» **Assignment**
All that is wanted is an exact copy of the line containing "Viewport: 690px width, 302px" and the lines after it, through the end of the records.

Data under study: Begin

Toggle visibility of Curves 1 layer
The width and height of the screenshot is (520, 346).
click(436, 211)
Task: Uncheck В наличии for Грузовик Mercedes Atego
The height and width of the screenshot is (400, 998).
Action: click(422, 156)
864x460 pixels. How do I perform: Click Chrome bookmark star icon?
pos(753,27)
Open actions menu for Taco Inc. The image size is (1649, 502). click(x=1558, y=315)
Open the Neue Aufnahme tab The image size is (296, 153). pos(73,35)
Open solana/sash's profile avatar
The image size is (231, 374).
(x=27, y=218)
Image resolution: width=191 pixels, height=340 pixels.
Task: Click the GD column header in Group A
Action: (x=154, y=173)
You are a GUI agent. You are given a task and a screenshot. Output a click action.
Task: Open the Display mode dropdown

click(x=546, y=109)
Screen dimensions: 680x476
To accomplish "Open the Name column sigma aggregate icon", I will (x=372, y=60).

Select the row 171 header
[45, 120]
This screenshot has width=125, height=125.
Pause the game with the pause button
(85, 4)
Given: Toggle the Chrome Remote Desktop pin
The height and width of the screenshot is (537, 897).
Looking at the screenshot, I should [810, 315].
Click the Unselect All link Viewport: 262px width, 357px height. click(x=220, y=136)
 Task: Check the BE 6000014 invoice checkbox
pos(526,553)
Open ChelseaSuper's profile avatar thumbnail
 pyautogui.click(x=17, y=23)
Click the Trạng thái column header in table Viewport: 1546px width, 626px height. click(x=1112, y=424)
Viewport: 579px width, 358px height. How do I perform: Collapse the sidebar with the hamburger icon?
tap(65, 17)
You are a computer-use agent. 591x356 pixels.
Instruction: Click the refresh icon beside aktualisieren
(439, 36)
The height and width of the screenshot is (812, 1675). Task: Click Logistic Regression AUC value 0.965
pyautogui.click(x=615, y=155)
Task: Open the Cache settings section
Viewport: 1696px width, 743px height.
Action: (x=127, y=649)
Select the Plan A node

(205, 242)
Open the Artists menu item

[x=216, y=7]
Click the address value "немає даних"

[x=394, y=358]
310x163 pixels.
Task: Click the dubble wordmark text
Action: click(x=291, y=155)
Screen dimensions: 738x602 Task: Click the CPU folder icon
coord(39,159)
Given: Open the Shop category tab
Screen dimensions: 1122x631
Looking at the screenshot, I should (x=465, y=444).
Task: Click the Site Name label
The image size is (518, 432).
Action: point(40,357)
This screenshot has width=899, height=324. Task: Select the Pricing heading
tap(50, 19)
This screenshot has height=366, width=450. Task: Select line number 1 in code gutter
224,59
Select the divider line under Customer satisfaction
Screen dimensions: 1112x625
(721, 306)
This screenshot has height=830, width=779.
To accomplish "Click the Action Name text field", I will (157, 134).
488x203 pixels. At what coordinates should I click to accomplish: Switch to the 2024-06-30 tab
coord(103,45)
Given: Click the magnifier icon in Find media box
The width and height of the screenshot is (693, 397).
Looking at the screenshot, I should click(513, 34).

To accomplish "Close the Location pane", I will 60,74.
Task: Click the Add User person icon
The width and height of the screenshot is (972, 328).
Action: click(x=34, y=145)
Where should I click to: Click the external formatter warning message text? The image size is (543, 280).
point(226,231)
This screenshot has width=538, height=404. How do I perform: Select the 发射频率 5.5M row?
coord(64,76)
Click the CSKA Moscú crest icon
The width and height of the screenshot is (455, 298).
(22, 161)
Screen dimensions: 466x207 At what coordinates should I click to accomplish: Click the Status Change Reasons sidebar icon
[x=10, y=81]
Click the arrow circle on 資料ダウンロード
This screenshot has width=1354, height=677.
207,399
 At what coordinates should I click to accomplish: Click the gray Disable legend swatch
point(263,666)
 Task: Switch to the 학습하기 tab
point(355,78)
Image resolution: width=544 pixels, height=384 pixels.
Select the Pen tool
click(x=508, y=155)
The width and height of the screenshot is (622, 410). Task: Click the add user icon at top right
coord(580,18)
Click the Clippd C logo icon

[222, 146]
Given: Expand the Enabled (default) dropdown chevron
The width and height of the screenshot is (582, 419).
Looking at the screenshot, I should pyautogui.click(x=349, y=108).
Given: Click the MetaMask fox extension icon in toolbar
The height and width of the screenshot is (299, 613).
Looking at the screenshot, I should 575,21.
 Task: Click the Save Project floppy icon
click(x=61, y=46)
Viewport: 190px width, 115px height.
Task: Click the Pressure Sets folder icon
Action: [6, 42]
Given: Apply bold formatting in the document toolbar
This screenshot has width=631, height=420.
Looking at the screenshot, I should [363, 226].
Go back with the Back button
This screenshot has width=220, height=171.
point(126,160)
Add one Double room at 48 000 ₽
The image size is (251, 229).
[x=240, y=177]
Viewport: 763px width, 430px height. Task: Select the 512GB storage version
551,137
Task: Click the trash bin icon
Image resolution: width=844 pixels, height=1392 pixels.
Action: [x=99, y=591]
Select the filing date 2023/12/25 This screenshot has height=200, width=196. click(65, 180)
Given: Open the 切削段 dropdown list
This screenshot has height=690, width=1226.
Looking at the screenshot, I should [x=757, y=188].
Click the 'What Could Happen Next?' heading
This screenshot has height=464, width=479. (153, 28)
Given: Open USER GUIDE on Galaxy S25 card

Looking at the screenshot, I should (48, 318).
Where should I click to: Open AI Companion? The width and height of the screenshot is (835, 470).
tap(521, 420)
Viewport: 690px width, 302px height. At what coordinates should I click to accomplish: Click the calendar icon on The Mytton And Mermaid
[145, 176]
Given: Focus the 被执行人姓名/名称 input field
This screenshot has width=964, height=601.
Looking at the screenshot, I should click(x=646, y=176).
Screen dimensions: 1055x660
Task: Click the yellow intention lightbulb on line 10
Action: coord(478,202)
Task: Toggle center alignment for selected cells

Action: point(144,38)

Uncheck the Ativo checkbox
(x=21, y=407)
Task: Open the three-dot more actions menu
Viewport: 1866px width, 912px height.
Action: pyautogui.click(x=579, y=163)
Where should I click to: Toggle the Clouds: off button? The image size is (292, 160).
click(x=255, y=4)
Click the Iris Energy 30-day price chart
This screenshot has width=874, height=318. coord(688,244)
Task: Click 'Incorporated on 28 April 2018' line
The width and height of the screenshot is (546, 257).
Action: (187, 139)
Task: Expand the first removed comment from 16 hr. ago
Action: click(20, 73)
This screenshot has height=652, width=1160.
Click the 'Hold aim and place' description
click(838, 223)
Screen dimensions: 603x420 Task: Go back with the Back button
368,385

Data under study: End

» **Exercise result**
Viewport: 690px width, 302px height. At what coordinates should I click to accomplish: Click the calendar icon on The Mytton And Mermaid
[145, 176]
Given: Focus the 被执行人姓名/名称 input field
This screenshot has width=964, height=601.
Looking at the screenshot, I should click(x=646, y=176).
Screen dimensions: 1055x660
Task: Click the yellow intention lightbulb on line 10
Action: coord(478,202)
Task: Toggle center alignment for selected cells

Action: point(144,38)

Uncheck the Ativo checkbox
(x=21, y=407)
Task: Open the three-dot more actions menu
Viewport: 1866px width, 912px height.
Action: pyautogui.click(x=579, y=163)
Where should I click to: Toggle the Clouds: off button? The image size is (292, 160).
click(x=255, y=4)
Click the Iris Energy 30-day price chart
This screenshot has width=874, height=318. coord(688,244)
Task: Click 'Incorporated on 28 April 2018' line
The width and height of the screenshot is (546, 257).
Action: (187, 139)
Task: Expand the first removed comment from 16 hr. ago
Action: click(20, 73)
This screenshot has height=652, width=1160.
Click the 'Hold aim and place' description
click(838, 223)
Screen dimensions: 603x420 Task: Go back with the Back button
368,385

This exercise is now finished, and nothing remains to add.